Problem requirements
Exclude all pictures from your copy of the data below, which should otherwise match exactly.

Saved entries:

*-*-*

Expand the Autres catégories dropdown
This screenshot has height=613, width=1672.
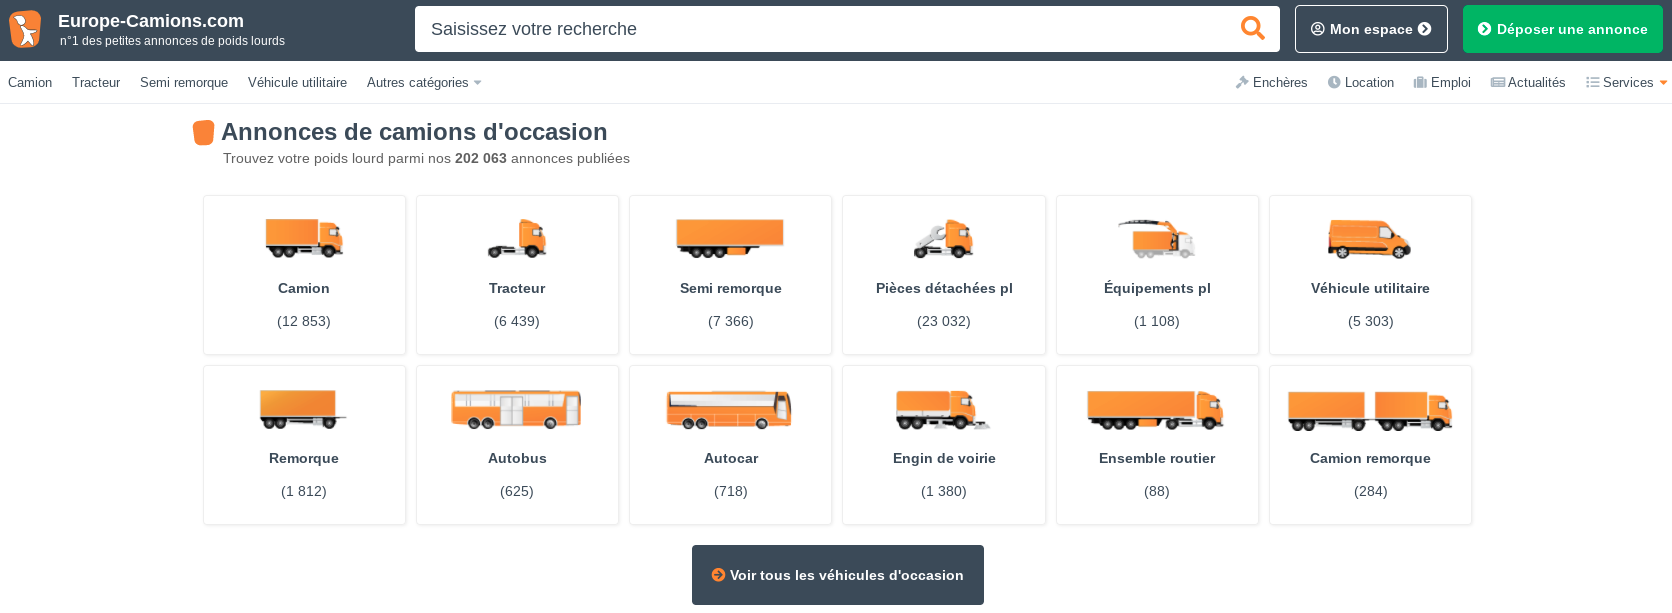click(x=424, y=83)
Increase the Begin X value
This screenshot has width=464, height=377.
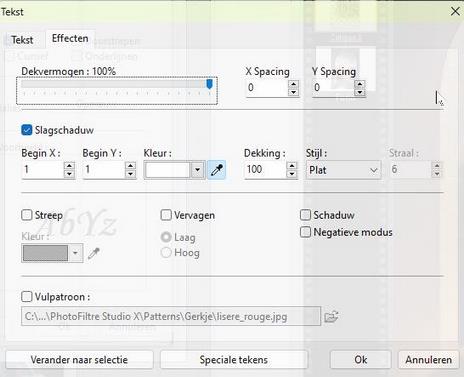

*-*-*

Task solution
Expand the Autres catégories dropdown
This screenshot has height=613, width=1672.
click(x=424, y=83)
Increase the Begin X value
This screenshot has width=464, height=377.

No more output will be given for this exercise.